John McCarthy at a Stanford University conference in 2006. |
PALO
ALTO, Calif. (AP) — John McCarthy, a pioneer in artificial intelligence
technology and creator of the computer programming language often used
in that field, has died. He was 84.
Stanford
University, where McCarthy was a professor for four decades, announced
McCarthy’s death Monday. The school said he died at his Palo Alto home
but did not provide a cause.
Tributes
to McCarthy flooded into Twitter, where people mourned the loss of
another Silicon Valley technology innovator. Apple Inc. co-founder Steve
Jobs and C programming creator and UNIX co-developer Dennis Ritchie
died earlier this month.
McCarthy
was a leader in the artificial intelligence field, coining the term in a
1955 research proposal.
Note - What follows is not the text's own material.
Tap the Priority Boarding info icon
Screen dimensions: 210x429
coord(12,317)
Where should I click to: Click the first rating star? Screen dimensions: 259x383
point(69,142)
He said “every aspect of learning or any other
feature of intelligence can in principle be so precisely described that a
machine can be made to simulate it.”
He
went on to create the MIT Artificial Intelligence Lab and the Stanford
Artificial Intelligence Lab, serving as its director from 1965 to 1980.
In
1958, McCarthy invented the programming language Lisp, which paved the
way for voice recognition technology, including Siri, the personal
assistant application on the newest iPhone.
McCarthy
also developed the concept of computer time-sharing, which allowed
multiple users to interact with a single computer. That lay the
foundation for cloud computing today.
Born
in Boston on Sept. 4, 1927, McCarthy moved west to pursue a degree in
math at the California Institute of Technology. He received a doctorate
in math from Princeton in 1951, and then became a professor at Princeton
until 1953. He did turns at MIT and Dartmouth before settling at
Stanford in 1962 until his retirement at the end of 2000.
“He
could be blunt, but John was always kind and generous with his time,
especially with students, and he was sharp until the end,” said Ed
Feigenbaum, professor emeritus of computer science at Stanford and a
colleague recruited by McCarthy in the 1960s. “He was always focused on
the future. Always inventing, inventing, inventing.”
McCarthy
won several awards including the A.M. Turing Award in 1971, the highest
recognition in computer science, for his contributions to the
artificial intelligence field. He was also honored with the Kyoto Prize
in 1988 and the National Medal of Science in 1990.
He
is survived by his third wife, Carolyn Talcott of Palo Alto; two
daughters, Susan McCarthy of San Francisco and Sarah McCarthy of Nevada
City, Calif.; a son, Timothy McCarthy of Palo Alto; a brother, Patrick,
of Los Angeles; two grandchildren; and his first wife, Martha Coyote.
McCarthy’s second wife, Vera Watson, died in 1978 in a mountain-climbing accident attempting to scale Annapurna in Nepal.